_TASK OBJECTIVE:_ Gather all lines from the material that contain "computer".

[[ RECORDS FOR PROCESSING open ]]

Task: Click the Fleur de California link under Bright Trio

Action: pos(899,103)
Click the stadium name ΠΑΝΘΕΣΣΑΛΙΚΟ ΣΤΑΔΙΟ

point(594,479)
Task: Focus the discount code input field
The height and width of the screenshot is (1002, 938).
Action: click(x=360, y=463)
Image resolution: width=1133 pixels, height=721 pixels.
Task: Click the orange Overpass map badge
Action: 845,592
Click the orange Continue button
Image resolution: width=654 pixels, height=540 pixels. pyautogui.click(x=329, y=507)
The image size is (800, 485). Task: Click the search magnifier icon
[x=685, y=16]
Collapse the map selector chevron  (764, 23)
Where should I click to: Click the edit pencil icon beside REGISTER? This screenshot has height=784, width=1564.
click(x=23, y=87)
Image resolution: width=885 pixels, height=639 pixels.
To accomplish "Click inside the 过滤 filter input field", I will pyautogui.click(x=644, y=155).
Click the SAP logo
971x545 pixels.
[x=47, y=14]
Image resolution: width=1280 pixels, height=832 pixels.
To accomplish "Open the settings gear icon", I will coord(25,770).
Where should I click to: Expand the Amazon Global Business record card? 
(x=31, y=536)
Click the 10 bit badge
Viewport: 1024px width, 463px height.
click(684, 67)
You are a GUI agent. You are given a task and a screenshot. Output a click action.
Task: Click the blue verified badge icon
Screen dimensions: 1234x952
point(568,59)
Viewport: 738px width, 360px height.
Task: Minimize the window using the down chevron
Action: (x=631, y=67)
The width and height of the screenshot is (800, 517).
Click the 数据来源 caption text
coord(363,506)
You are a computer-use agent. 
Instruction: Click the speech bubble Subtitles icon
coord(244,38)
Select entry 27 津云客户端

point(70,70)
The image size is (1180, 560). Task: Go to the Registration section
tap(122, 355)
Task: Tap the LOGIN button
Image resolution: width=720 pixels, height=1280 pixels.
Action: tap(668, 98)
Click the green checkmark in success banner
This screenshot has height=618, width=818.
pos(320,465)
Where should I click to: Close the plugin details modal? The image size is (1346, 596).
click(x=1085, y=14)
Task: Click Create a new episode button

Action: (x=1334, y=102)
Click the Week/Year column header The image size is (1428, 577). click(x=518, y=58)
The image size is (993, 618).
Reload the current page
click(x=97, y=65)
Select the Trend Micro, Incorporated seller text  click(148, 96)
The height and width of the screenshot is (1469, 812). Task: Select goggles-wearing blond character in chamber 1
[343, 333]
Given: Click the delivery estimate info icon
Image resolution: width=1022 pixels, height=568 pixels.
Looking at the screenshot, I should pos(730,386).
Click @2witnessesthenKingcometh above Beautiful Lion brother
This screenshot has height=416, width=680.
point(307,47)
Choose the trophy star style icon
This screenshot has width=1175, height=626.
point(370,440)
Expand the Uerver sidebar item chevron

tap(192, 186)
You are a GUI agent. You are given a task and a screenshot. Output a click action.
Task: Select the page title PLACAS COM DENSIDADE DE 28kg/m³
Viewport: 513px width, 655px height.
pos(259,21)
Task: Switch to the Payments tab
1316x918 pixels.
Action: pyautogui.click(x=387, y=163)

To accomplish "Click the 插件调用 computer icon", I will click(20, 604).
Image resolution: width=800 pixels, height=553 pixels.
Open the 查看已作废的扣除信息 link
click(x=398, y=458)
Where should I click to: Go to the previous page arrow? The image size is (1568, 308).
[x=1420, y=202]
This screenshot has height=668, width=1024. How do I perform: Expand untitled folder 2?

[[ RECORDS FOR PROCESSING closed ]]

_REPLY:_
You are a computer-use agent. 
To accomplish "Click the 插件调用 computer icon", I will click(20, 604).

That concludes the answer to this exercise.